Fue el punk, subcultura que también vería en él a un referente, la que sin duda se asimilaba mejor a la revuelta juvenil, distópica y nihilista que el escritor estimulaba y que ya había preconizado en Los chicos salvajes, su libro de 1971.
En el verano del 77, Burroughs, quien era muy poco dado a las efusividades, le envió una “carta de apoyo” a los Sex Pistols tras el lanzamiento de su single “God Save The Queen”. Y el CBGB, el mítico reducto under del Bowery neoyorquino, estaba a pocas cuadras del Búnker, en donde después de los conciertos, artistas como Debbie Harry, Patti Smith o Tom Verlaine, de Television, se reunían en afiebradas veladas con el escritor como anfitrión.
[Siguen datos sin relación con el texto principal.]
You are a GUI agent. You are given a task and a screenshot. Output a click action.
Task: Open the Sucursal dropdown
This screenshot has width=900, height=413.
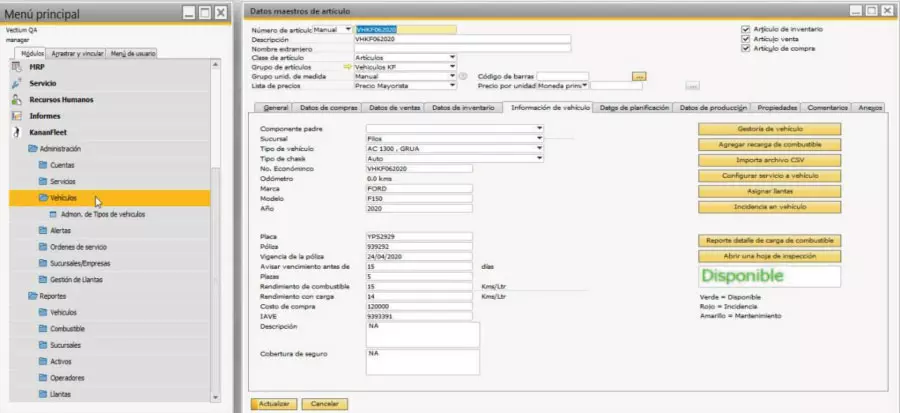coord(539,138)
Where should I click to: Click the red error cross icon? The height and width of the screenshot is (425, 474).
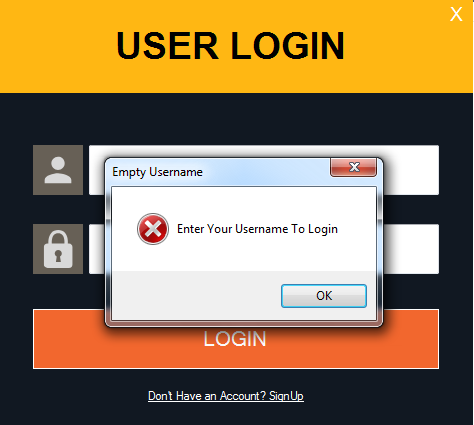pyautogui.click(x=153, y=229)
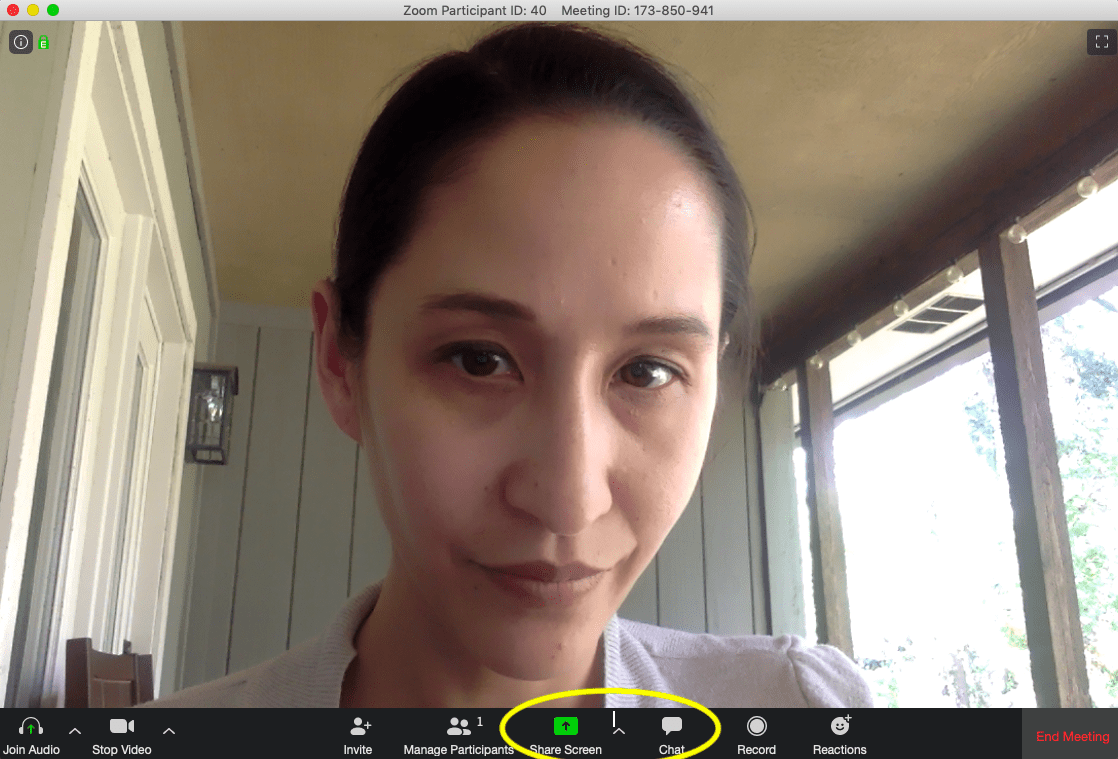This screenshot has width=1118, height=759.
Task: Click the participant count badge above Manage Participants
Action: tap(479, 721)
No obstante, quienes mejor asimilaron su imaginario oscuro y sus chocantes experimentos sonoros fueron bandas inglesas de post punk, como Joy Division, Cabaret Voltaire o el grupo pionero de los sonidos industriales, Throbbing Gristle. “Estos chicos surgieron a la sombra del punk, heredando su actitud de confrontación y la sospecha de cualquier autoridad”, escribe Rae. A comienzos de los 80, durante la era Thatcher, algunas ciudades industriales arrasadas por el desempleo y la escasez, como Manchester, se asemejaban bastante a los desolados “no lugares” que Burroughs había evocado en sus distopías.
Su presencia atraviesa todo nuestro entorno digital actual. Según Rae, la mejor prueba de ello son las recurrentes metáforas a “lo viral” que pueblan el imaginario contemporáneo. Además, en internet, las imágenes, los textos y el audio se yuxtaponen caóticamente, y la contingencia en las identidades le quita valor al concepto de autoría. Algunos incluso han visto en Burroughs a un pionero del conocimiento colaborativo: “Todo saber, todo descubrimiento, les pertenece a todos. Es hora de reclamar lo que es de uno”, le dijo al periodista Daniel Odier. A juicio de Rae, el autor incluso habría prefigurado los memes: “Un virus es una unidad muy pequeña de palabra e imagen”, escribió en 1970 en La revolución electrónica; y en Los chicos salvajes señaló: “Cada muchacho crea su propia serie de imágenes”.
La cultura del mashup, presente en prácticamente todos los géneros contemporáneos, confirma que fueron los músicos sus mejores discípulos: “Es difícil imaginar la música basada en samples y remezclas sin Burroughs, o al menos sin los artistas que inspiró: David Bowie, Throbbing Gristle y Coil, entre otros”, añade Rae. Aunque los años salvajes del rock and roll ya pasaron, el estado actual de la cultura demuestra que Burroughs logró infiltrarse en nuestras vidas, como un virus.
William S. Burroughs and the Cult of Rock ‘n’ Roll, Casey Rae, University of Texas Press, 2019, 320 páginas, $18.000.